* THE TASKS:
1 - List every example the passage on metal strip position control gives of what a parameter P can be.
2 - In the passage on metal strip position control, what happens when the check in step S6 finds no wave?
3 - Carry on the passage on metal strip position control from its last sentence.

* DOCUMENT TEXT:
:::::

When ascertaining the pivot value δs, the stand controller 3a takes account of not only the deviation in the lateral position y from a desired position y*, but additionally also at least one parameter P, and usually multiple parameters P. Parameters P are somewhat different than a variable. A variable is a quantity that changes in each cycle of the stand controller 3a. Typical variables are the desired value y*, the actual value y and the manipulated quantity δs. Parameters P, on the other hand, are values that are normally prescribed for the stand controller 3a only once and then constantly retained throughout the control operation, that is over a multiplicity of cycles. In the case of a conventional PI controller, for example, the parameter P can be a proportional gain or an integration time constant. For a stand controller 3a, as is used in the present case and known from the aforementioned EP 3 202 502 A1, for example, the parameters P can declare for example a maximum permissible value for the pivot value δs or a maximum value for the change in the pivot value δs from cycle to cycle of the stand controller 3a. The maximum permissible value for the pivot value δs can be declared separately for the two pivot directions if necessary.

To the extent explained above, the operation of the control device 3b corresponds to normal strip position control as is known generally and also as explained in detail in EP 3 202 502 A1, for example. This approach forms the basis for the present invention.

This is because, according to the invention, in a step S5, the control device 3b ascertains at least one quantity V1, V2, Q1, Q2 that reveals, for both strip edges 7, 8 of the metal strip 2 (see FIG. 4), whether the metal strip 2 is forming a wave 9 (see FIG. 5) in the region of the respective strip edge 7, 8. In a step S6, the control device 3b uses the at least one quantity V1, V2, Q1, Q2 to check whether and if necessary at which strip edge 7, 8 the metal strip 2 is forming a wave 9.

If the check in step S6 has a negative outcome, that is no wave 9 is detected, a step S7 is skipped. If the check in step S6 has a positive outcome, that is a wave 9 is detected, on the other hand, the control device 3b moves to step S7. In step S7, the control device 3b varies at least one of the parameters P of the stand controller 3a. From this time onward, that is from the varying of the at least one parameter P onward, the stand controller 3a ascertains the pivot value δs in light of the varied parameter P.

The control device 3b varies the parameter P such that the formation of the wave 9 is prevented or an extent h to which the wave 9 forms is limited to a predetermined degree. In particular, the control device 3b can vary the parameter P that declares the maximum permissible value for the pivot value δs. In particular, the absolute value of this value can be reduced from its currently valid value. The varying can alternatively be carried out for both pivot directions or just for the pivot direction that is responsible for the wave 9 that has arisen.

:::::

* GIVEN MATERIAL:
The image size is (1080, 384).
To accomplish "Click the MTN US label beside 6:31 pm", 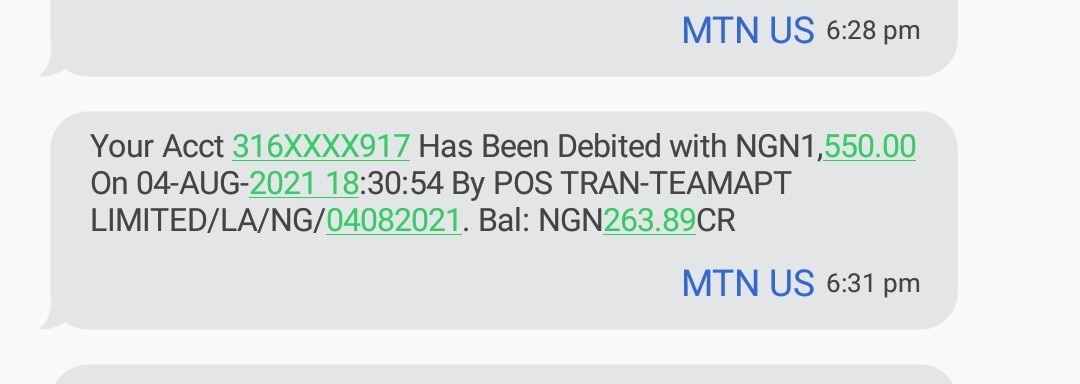I will coord(748,284).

:::::

* ANSWERS TO THE EXERCISE:
1 -
- A proportional gain (in a conventional PI controller)
- An integration time constant (in a conventional PI controller)
- A maximum permissible value for the pivot value δs
- A maximum value for the change in the pivot value δs from cycle to cycle of the stand controller 3a

2 - Step S7 is skipped.

3 -
In contrast to the approach of the prior art, wherein the wave is not automatically taken into account, the present invention therefore involves the pivot value δs being ascertained in light of the circumstance of whether the metal strip 2 is forming a wave 9 in the region of one of its strip edges 7, 8.

The varied parameter P is retained by the control device 3b as time goes by until a specific event occurs on the basis of which the value of the applicable parameter P is varied again. If the absolute value of the parameter P is reduced for both pivot directions, a specific event of this kind is that another wave 9 is detected at one of the strip edges 7, 8 despite the variation of the parameter P that was just mentioned. If the absolute value of the parameter P is reduced for the respective pivot direction only, a specific event of this kind is that, despite the variation of the parameter P that was just mentioned, another wave 9 is detected at the same strip edge 7, as previously. Other specific events are a change in the rolling process.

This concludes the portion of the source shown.